Role of intracellular carbonic anhydrase in inorganic-carbon assimilation by Porphyridium purpureum

Abstract

Air-grown cells of Porphyridium purpurem contain appreciable carbonic-anhydrase activity, comparable to that in air-grown Chlamydomonas reinhardtii, but activity is repressed in CO2-grown cells. Assay of carbonic-anhydrase activity in intact cells and cell extracts shows all activity to be intracellular in Porphyridium.

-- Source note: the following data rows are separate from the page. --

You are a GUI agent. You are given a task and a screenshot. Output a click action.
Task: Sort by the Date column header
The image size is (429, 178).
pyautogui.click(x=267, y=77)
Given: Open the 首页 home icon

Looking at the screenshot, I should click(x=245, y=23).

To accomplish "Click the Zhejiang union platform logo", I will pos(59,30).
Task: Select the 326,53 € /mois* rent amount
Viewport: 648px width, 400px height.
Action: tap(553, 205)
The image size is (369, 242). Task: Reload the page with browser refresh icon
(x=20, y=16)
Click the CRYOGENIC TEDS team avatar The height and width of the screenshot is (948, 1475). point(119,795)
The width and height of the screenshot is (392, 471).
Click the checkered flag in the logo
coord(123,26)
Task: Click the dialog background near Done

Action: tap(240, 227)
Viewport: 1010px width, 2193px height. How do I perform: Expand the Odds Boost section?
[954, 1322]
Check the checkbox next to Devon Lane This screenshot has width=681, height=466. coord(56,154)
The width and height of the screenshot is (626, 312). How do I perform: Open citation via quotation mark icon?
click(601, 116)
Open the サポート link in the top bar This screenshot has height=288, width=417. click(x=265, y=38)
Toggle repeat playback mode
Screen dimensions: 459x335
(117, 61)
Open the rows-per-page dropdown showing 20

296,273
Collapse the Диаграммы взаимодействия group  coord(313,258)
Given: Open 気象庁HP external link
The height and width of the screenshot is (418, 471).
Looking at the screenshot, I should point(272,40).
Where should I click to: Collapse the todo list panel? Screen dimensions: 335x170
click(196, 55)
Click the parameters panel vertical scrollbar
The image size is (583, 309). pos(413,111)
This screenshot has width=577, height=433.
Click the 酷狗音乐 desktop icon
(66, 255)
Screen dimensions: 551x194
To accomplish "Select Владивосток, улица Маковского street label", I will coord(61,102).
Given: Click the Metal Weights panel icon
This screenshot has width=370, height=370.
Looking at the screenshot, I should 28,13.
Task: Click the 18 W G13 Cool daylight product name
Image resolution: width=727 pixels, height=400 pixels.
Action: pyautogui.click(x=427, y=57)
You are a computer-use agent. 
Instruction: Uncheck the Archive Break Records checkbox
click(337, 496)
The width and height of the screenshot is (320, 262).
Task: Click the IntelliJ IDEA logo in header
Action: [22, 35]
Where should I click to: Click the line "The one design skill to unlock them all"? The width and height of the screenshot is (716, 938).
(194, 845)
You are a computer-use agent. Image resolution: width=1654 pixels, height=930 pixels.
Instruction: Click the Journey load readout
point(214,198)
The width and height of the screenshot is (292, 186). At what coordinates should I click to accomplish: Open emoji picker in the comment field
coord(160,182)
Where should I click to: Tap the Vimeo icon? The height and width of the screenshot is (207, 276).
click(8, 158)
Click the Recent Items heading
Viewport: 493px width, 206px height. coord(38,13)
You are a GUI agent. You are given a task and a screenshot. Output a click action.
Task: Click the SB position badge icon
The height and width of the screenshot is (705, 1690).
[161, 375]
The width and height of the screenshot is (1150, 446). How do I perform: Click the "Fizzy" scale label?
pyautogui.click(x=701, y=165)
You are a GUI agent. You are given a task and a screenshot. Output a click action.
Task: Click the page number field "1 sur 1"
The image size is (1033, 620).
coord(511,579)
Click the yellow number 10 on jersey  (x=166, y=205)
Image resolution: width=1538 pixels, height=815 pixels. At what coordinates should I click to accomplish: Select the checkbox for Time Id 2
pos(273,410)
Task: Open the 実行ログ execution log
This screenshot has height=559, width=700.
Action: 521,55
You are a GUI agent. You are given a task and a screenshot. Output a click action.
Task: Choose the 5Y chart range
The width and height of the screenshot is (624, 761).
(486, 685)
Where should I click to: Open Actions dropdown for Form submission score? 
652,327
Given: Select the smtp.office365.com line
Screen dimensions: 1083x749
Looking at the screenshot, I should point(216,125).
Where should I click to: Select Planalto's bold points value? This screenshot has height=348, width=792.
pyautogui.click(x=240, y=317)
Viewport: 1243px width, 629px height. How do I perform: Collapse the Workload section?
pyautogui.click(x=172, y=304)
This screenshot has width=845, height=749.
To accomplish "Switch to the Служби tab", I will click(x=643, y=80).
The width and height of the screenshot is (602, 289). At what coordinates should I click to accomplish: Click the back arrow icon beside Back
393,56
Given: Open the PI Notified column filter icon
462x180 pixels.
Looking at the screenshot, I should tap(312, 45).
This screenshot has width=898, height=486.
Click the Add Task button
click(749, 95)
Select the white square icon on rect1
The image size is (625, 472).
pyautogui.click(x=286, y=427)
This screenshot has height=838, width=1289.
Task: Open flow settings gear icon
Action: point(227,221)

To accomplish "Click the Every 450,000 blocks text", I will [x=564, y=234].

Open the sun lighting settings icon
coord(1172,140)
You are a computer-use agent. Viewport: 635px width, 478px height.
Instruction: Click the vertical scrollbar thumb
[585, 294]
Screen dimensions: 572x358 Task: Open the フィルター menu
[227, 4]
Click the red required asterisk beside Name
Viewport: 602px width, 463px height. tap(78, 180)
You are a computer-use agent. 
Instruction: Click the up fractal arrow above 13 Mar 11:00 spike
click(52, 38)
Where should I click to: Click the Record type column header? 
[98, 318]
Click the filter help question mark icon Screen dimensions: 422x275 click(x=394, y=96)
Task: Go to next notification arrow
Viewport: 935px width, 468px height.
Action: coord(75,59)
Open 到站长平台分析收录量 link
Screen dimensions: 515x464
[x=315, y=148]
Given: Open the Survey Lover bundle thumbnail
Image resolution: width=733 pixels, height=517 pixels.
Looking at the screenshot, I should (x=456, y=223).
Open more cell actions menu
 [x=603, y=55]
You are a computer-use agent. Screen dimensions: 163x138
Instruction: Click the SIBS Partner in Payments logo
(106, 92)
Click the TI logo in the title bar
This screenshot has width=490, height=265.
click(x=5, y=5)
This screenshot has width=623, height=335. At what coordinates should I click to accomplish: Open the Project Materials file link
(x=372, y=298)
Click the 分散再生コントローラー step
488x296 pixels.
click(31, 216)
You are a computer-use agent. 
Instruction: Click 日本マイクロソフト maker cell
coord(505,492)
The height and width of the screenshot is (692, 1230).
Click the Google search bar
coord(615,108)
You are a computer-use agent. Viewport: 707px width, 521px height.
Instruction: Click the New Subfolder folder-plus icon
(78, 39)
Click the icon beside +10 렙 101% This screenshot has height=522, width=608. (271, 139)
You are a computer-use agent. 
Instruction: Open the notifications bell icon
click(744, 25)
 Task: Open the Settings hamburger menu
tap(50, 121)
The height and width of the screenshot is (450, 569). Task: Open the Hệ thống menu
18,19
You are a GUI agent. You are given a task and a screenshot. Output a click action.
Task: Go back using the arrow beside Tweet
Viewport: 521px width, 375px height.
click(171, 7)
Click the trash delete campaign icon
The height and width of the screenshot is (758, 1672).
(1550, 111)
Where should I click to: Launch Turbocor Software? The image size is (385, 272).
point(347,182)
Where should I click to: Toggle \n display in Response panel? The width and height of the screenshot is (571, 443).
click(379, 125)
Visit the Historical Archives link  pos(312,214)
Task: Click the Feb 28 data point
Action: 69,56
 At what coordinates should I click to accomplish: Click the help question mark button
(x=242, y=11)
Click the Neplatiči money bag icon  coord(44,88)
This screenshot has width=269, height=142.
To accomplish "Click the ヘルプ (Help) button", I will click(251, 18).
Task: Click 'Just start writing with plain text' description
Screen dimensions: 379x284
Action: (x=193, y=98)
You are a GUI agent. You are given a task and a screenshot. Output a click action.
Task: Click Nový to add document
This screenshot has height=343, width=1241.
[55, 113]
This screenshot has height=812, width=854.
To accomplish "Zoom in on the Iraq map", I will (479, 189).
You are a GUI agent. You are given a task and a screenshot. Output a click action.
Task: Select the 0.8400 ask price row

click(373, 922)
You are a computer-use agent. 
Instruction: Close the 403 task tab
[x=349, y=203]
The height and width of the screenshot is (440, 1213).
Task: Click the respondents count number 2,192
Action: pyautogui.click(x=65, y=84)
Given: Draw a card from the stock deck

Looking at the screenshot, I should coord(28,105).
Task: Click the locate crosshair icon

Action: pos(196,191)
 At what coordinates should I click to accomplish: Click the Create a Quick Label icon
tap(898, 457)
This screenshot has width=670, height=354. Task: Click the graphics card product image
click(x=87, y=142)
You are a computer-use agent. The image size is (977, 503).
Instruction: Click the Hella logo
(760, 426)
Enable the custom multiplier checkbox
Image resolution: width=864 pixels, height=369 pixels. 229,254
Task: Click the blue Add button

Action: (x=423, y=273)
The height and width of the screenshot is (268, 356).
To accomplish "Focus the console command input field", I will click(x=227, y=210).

Measurement of inorganic-carbon-dependent photosynthetic O2 evolution shows that sodium ions increase the affinity of Porphyridium cells for HCO 3 (-) . Acetazolamide and ethoxyzolamide were potent inhibitors of carbonic anhydrase in cell extracts but at pH 5.0 both acetazolamide and ethoxyzolamide had little effect upon the concentration of inorganic carbon required for the half-maximal rate of photosynthetic O2 evolution (K0.5[CO2]). At pH 8.0, where HCO 3 (-) is the predominant species of inorganic carbon, the K0.5 (CO2) was increased from 50 μM to 950 μM in the presence of ethoxyzolamide. It is concluded that in air-grown cells of Porphyridium. HCO 3 (-) is transported across the plasmalemma and intracellular carbonic anhydrase increases the steady-state flux of CO2 from inside the plasmalemma to ribulose-1,5-bisphosphate carboxylase-oxygenase by catalysing the interconversion of HCO 3 (-) and CO2 within the cell.